Prekali was an Albanian tribe of the Middle Ages. Their origin was probably in the Dukagjin highlands of northern Albania. Since the 16th century, the Prekali tribe gradually became part of other communities in that region.

== History ==
Prekali was a community based on kinship ties that can be traced back to one progenitor. In that sense, it was a bashkësi (union of brotherhoods), but not a fis, as for a tribe to be a fis it has to have exclusive communal property rights in a given territory, which is part of their hereditary community. Their name comes from the Albanian personal name Preka. In the cadaster of Venetian Shkodra, there were two villages named Prekal on the modern Albania-Montenegro border and most of their inhabitants held the patronymic Prekali, an indication that the villages were communal settlements of this tribe. The village of Gaduçi was also mostly inhabited by this tribe. Prekali nën shkallë, headed by pronoiar Jonema Prekali was near the Buna river between the villages of Pentari and Luarzë. Prekali in the mountains (Prekali në mal) headed by Andrea Prekali was on the right bank of the river. Gaduçi headed by Gjin Prekali was near Velipoja in the settlement of Malkolaj.

In the defter of the Sanjak of Scutari in 1485 Prekali appears spread throughout the lands north-east of Shkodër and Drisht. The village of Gur i Zi in which the tribe held property in 1416, appears as also having the name Prekal in 1485, an indication of their settlement there. A century later, in the defter of 1582, their village near the plains of the Buna river appears under two names Shul Prekala or Gjergj Bardhi.

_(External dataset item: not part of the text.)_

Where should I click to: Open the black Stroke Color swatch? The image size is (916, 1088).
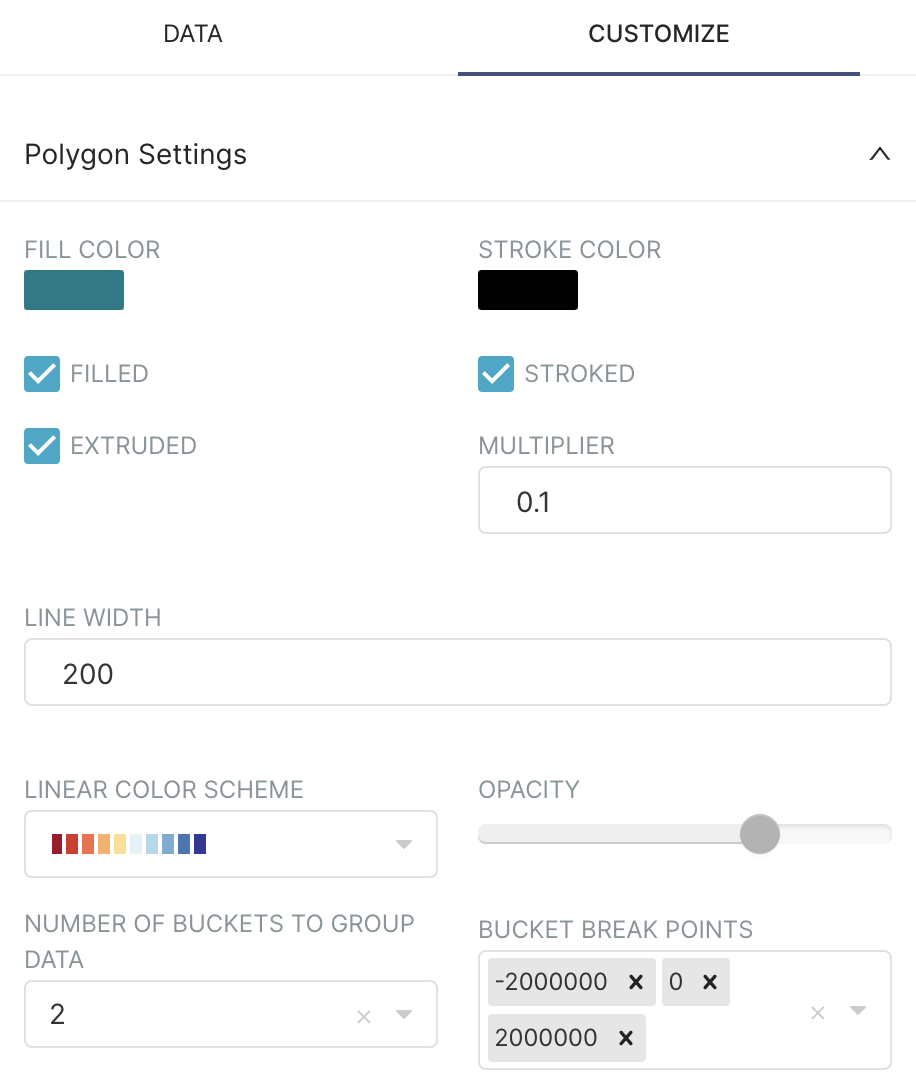528,290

A branch of Prekali was on the process of becoming a feudal family in the early 15th century. For example, in the 1416-17 cadaster one of them Petro Prekali appears as ducal citizen of Balec. Others in the cadaster appear as pronoiars recognized by Venice in villages of the area. Many others lived in villages throughout the region south of Shkodra. The Ottoman conquest of the country stopped this feudalization process and as many in northern Albania, their community underwent a retribalization of social relations. In this period, the village Prekal appears which still exists today on the banks of the river Kir in the municipal unit of Postribë. Of the five brotherhoods of this village, the Lekçaj (also known as Ulqaj) are descendants of the Prekali founders. The other four descend from Shoshi, which is about 20km north of Prekal.